Task data START
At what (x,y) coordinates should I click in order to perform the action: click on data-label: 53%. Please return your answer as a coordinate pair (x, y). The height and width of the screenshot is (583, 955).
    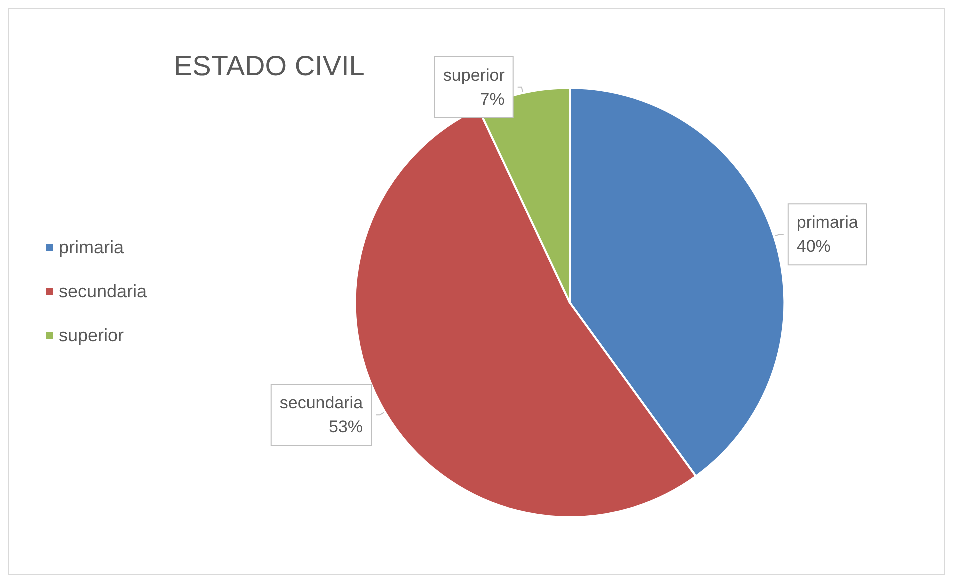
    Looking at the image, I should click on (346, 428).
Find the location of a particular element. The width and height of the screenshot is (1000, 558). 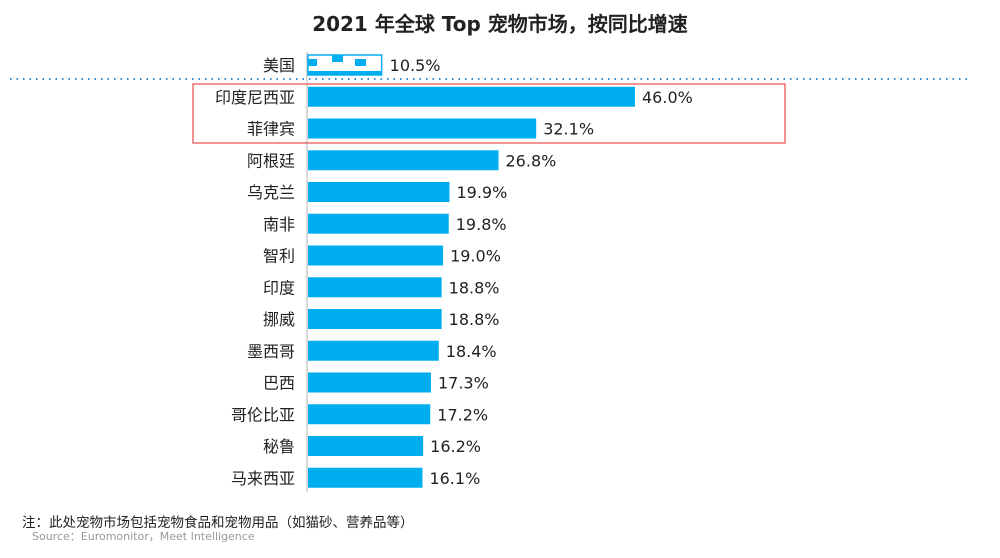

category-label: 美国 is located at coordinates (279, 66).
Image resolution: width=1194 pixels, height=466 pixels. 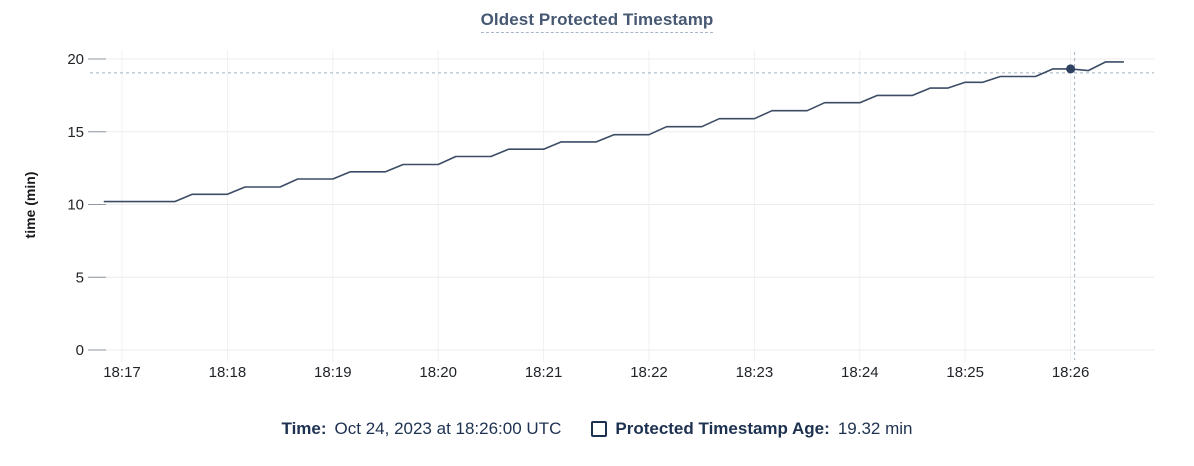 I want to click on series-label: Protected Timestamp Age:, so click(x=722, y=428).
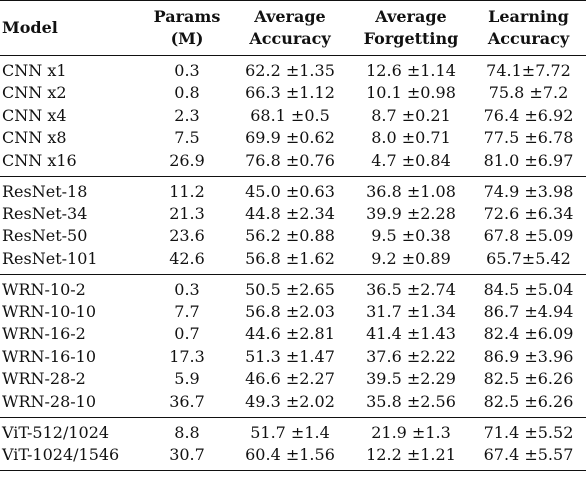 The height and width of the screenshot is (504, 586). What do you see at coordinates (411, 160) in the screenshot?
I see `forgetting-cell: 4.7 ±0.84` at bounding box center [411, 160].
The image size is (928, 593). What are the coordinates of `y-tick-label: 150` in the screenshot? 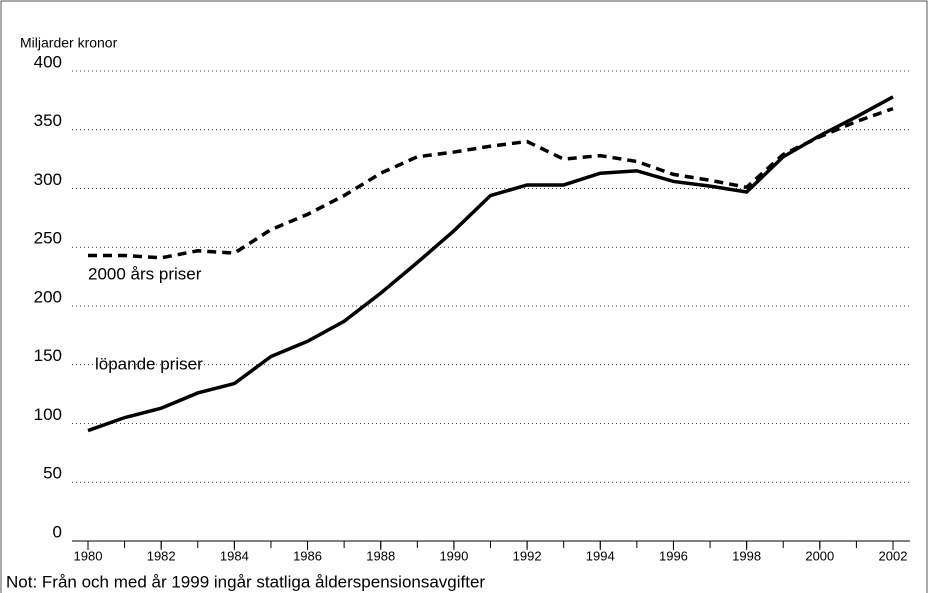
Task data END
• What to work on: Copy the listing above word for word, from its first line through the line containing "category-label: 美国 is", including both ends. Leave the pictures out.

• Response to this exercise:
At what (x,y) coordinates should I click in order to perform the action: click on data-label: 53%. Please return your answer as a coordinate pair (x, y). The height and width of the screenshot is (583, 955).
    Looking at the image, I should click on (346, 428).
Find the location of a particular element. The width and height of the screenshot is (1000, 558). 

category-label: 美国 is located at coordinates (279, 66).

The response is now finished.